Note

This page was generated from reading_raster_data.ipynb.

Note

If running outside of the Docker image, you may need to set some environment variables manually. You can do it like so:

import os
from subprocess import check_output

os.environ['GDAL_DATA'] = check_output('pip show rasterio | grep Location | awk \'{print $NF"/rasterio/gdal_data/"}\'', shell=True).decode().strip()

Reading raster data#

Setup#

Install special dependencies for this notebook.

[15]:
%pip install -q seaborn
Note: you may need to restart the kernel to use updated packages.

We will be accessing files on S3 in this notebook. Since those files are public, we set the AWS_NO_SIGN_REQUEST to tell rasterio to skip the sign-in.

[1]:
%env AWS_NO_SIGN_REQUEST=YES
env: AWS_NO_SIGN_REQUEST=YES

Reading rasters using RasterSource#

The RasterSource is Raster Vision’s abstraction for windowed reading from a raster image.


One concrete implementation of it is the RasterioSource which is a wrapper around the rasterio library and allows reading from all file formats supported by it.

We can create one from an image like shown below. allow_streaming=True allows us to take advantage of rasterio’s remote-file-reading capabilities; setting it to False will cause Raster Vision to download the image.

[2]:
from rastervision.core.data import RasterioSource

img_uri = 's3://azavea-research-public-data/raster-vision/examples/spacenet/RGB-PanSharpen_AOI_2_Vegas_img205.tif'
raster_source = RasterioSource(img_uri, allow_streaming=True)
[3]:
raster_source.shape
[3]:
(650, 650, 3)
[4]:
raster_source.dtype
[4]:
dtype('uint16')

Reading chips#

RasterSources support numpy-like array slicing, so we can read a smaller chip within the full raster like so:

[5]:
chip = raster_source[:400, :400]
chip.shape
[5]:
(400, 400, 3)

The returned chip is a numpy array which we can plot using matplotlib. Note that since the values are uint16, we first normalize them before plotting.

[6]:
from matplotlib import pyplot as plt

colors_mins = chip.reshape(-1, chip.shape[-1]).min(axis=0)
colors_maxs = chip.reshape(-1, chip.shape[-1]).max(axis=0)
chip_normalized = (chip - colors_mins) / (colors_maxs - colors_mins)

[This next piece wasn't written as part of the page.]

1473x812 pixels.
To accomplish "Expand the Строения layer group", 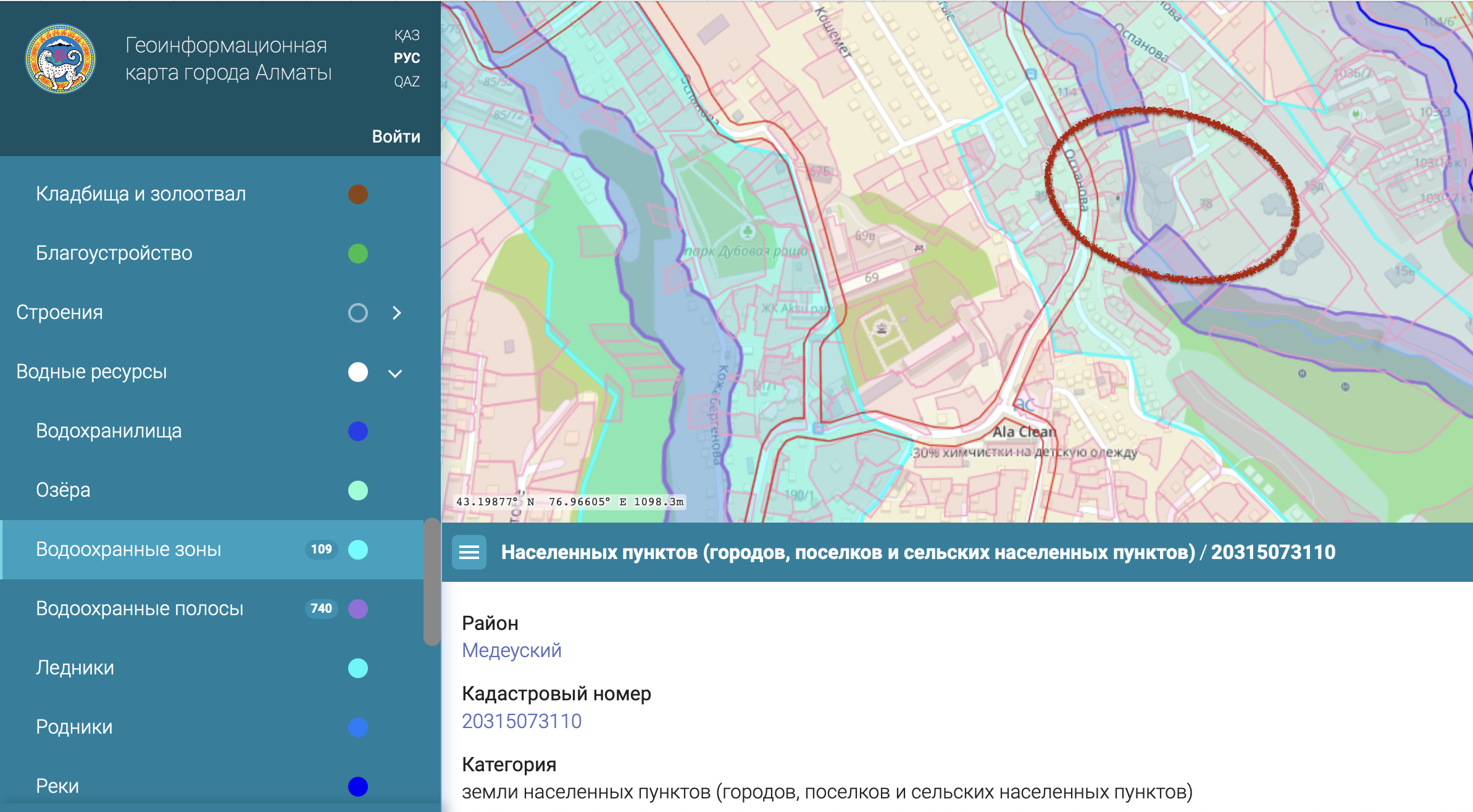I will pyautogui.click(x=397, y=313).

fig, ax = plt.subplots(figsize=(5, 5))
ax.matshow(chip_normalized)
plt.show()
../../_images/usage_tutorials_reading_raster_data_20_0.png

We can even do slightly fancier indexing. The example below reads a 400x400 chip from the the first band in the raster, subsampled to 100x100.

[7]:
chip = raster_source[:400:4, :400:4, [0]]
print('chip.shape:', chip.shape)

fig, ax = plt.subplots(figsize=(5, 5))
ax.matshow(chip)
plt.show()
chip.shape: (100, 100, 1)
../../_images/usage_tutorials_reading_raster_data_22_1.png

The fancy slicing is just syntactic-sugar for the RasterioSource.get_chip() method. The last call is internally translated to the following call to the get_chip() method:

[8]:
from rastervision.core.box import Box

chip = raster_source.get_chip(
    window=Box(ymin=0, xmin=0, ymax=400, xmax=400),
    out_shape=(100, 100),
    bands=[0])
chip.shape
[8]:
(100, 100, 1)

Learn more about the handy Box class here.


Transforming rasters using RasterTransformers#

RasterSources accept a list of RasterTransformers, all of which are automatically applied (in the order specified) to each chip sampled from that RasterSource.

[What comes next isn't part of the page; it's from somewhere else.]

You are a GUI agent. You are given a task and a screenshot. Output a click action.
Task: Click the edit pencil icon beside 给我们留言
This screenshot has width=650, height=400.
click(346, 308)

Below we’ll look at two such RasterTransformers:

But Raster Vision also provides the following:

  • CastTransformer: type-cast chip.

  • NanTransformer: map NaN values to another value.

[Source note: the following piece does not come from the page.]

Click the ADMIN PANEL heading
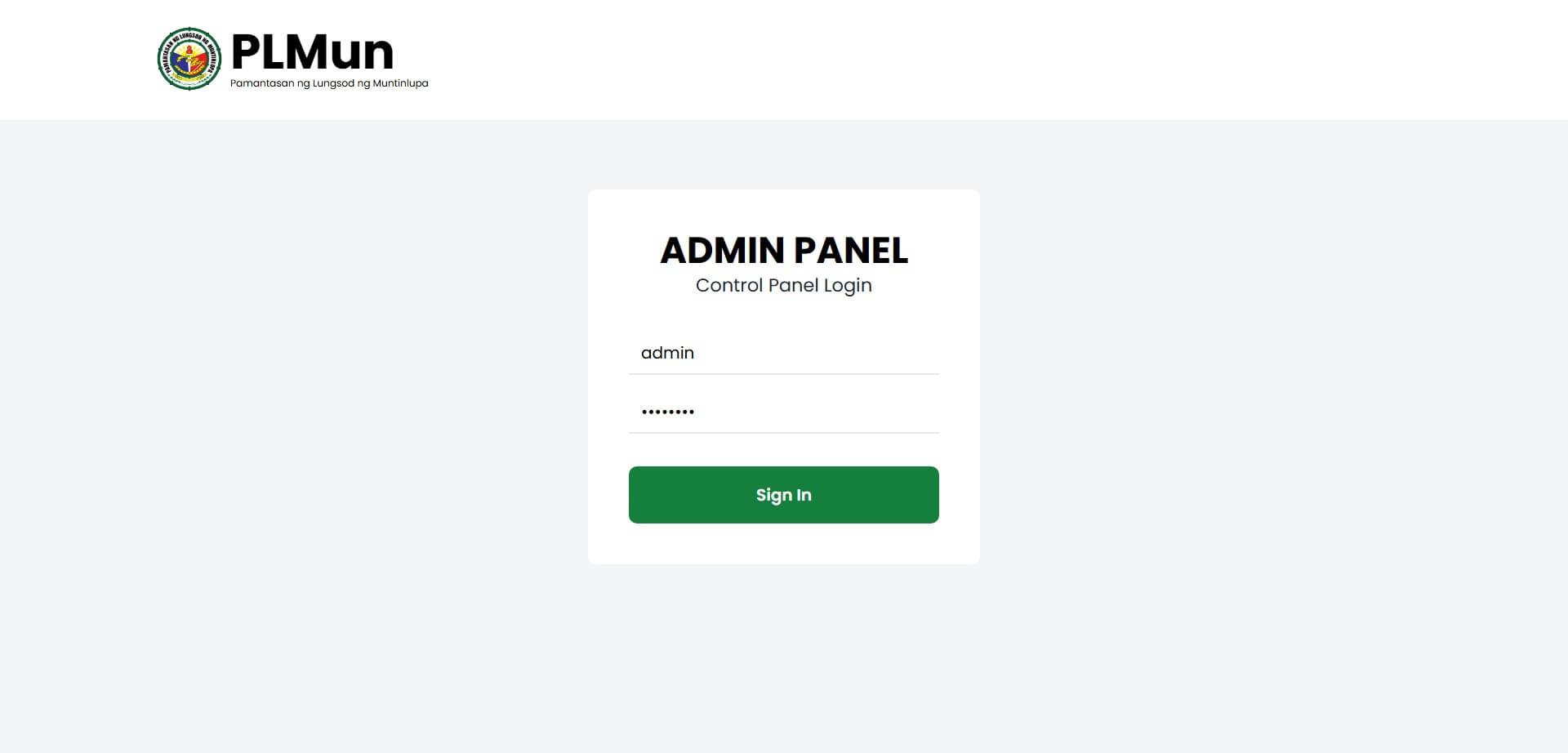Image resolution: width=1568 pixels, height=753 pixels. click(783, 250)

  • ReclassTransformer: map values to other values using a given mapping; most useful for modifying class IDs in semantic segmentation labels.

  • RGBClassTransformer: if your semantic segmentation labels are in the form of an RGB raster with different colors representing different classes, use this to map them to class IDs.


MinMaxTransformer#

Above, we manually min-max normalized the uint16 chip to 0-1. If we wanted this normalization to be automatically applied to all chips sampled from a RasterSource, we can simply attach a MinMaxTransformer to that RasterSource.

[9]:
from rastervision.core.data import RasterioSource, MinMaxTransformer

img_uri = 's3://azavea-research-public-data/raster-vision/examples/spacenet/RGB-PanSharpen_AOI_2_Vegas_img205.tif'
raster_source = RasterioSource(img_uri, allow_streaming=True)

raster_source_normalized = RasterioSource(
    img_uri,
    allow_streaming=True,
    raster_transformers=[MinMaxTransformer()])
[10]:
from matplotlib import pyplot as plt

chip = raster_source_normalized[:400, :400]

fig, ax = plt.subplots(figsize=(5, 5))
ax.matshow(chip)
ax.set_title('Chip normalized by MinMaxTransformer')
plt.show()
../../_images/usage_tutorials_reading_raster_data_33_0.png

StatsTransformer#

Another useful RasterTransformer is the StatsTransformer.

Unlike MinMaxTransformer, the StatsTransformer is able to deal with outlier values. It works by using channel means and standard deviations to convert values to z-scores and then clipping them to some number of standard deviations before scaling to 0-255 and converting to uint8.

We can create and use one like so:

[11]:
from rastervision.core import RasterStats
from rastervision.core.data import RasterioSource, StatsTransformer

img_uri = 's3://azavea-research-public-data/raster-vision/examples/spacenet/RGB-PanSharpen_AOI_2_Vegas_img205.tif'
raster_source = RasterioSource(img_uri, allow_streaming=True)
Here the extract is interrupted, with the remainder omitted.